La communauté réalise un œcuménisme interne, puisqu’elle se compose de membres de confessions différentes : réformés, luthériens, anglicans. Il y a un minimum d’unité requis dans cette diversité : adhésion aux dogmes des premiers Conciles œcuméniques, foi en la divinité du Christ, la valeur de l’Écriture, l’économie sacramentaire, la foi en la présence réelle. Celle-ci est notamment nécessaire à une vraie participation à la célébration eucharistique.

Le rapprochement œcuménique avec les catholiques et les orthodoxes est favorisé par la présence d’un foyer catholique de Franciscains, et par celle, plus récente, d’une « lavra » orthodoxe, ne comprenant encore que deux moines, sous la juridiction du patriarche Athénagoras. Nous faisons ensemble tout ce que notre conscience ne nous oblige pas à faire séparément.

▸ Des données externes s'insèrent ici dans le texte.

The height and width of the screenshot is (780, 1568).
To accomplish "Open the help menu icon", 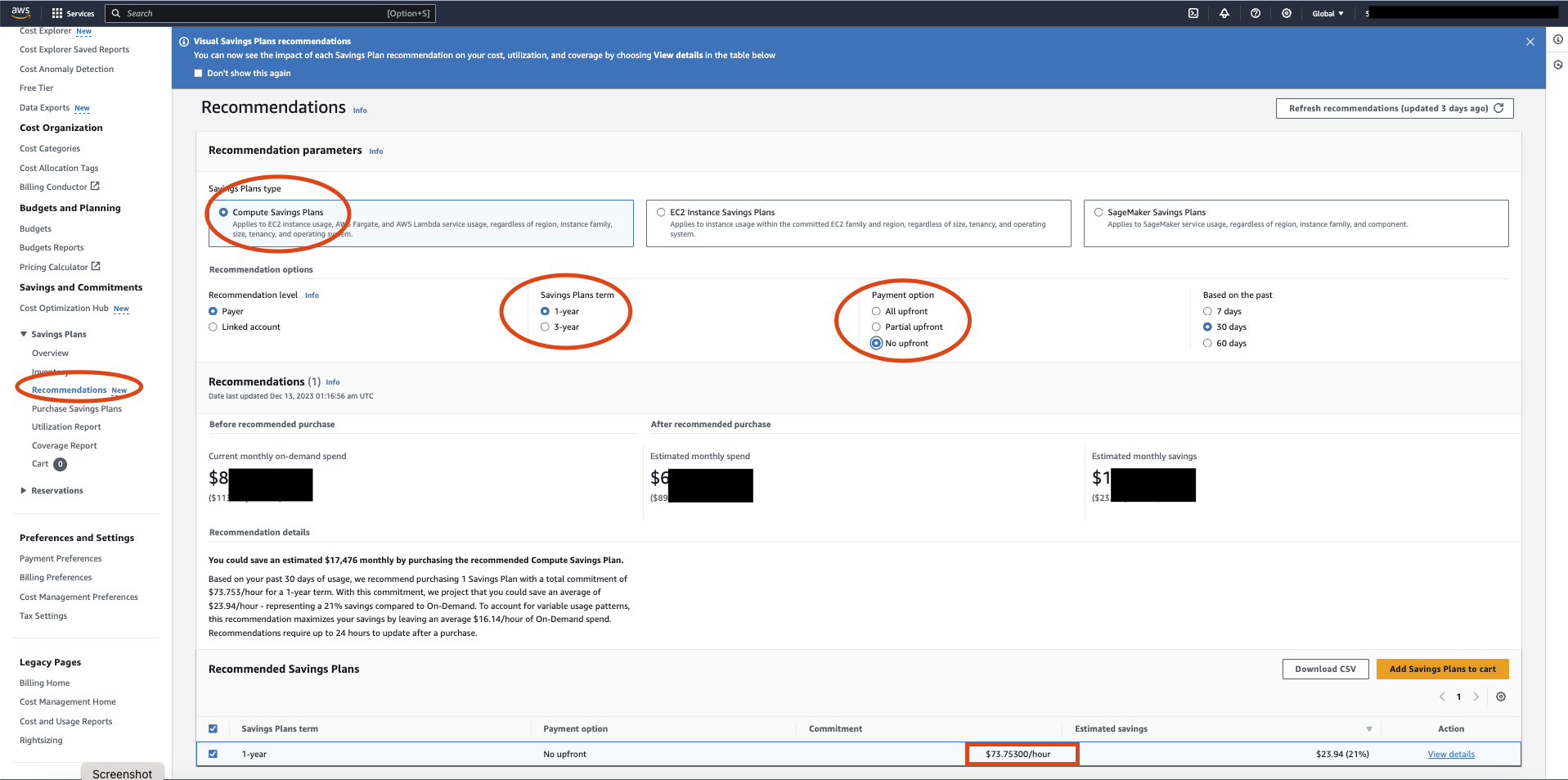I will tap(1255, 13).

La célébration séparée de l’Eucharistie est douloureusement ressentie. Mais elle répond à une divergence dans la foi que l’on ne pourrait voiler. Il ne faudrait pas vouloir l’intercommunion au prix d’un affaiblissement de la foi.

6. L’appel actuel dans la vie religieuse

Il y a, pour les religieux et les religieuses d’aujourd’hui, un appel auquel les structures doivent aider à répondre : appel à être très proche de Dieu par la prière et l’Eucharistie ; en même temps, appel à être très humain par le travail, la vie fraternelle et l’accueil, le dialogue. Que le religieux d’aujourd’hui soit surtout l’homme de la prière. Que les structures, qui ont pour rôle d’aider la prière, soient en fonction de cela. Le second appel demande un assouplissement des structures.

La vie religieuse est appelée à un épanouissement nouveau, pourvu qu’elle reste fidèle à l’essentiel. Qu’elle garde sa spécificité de signe eschatologique, dans l’ouverture à tout le Peuple de Dieu et à tous les hommes.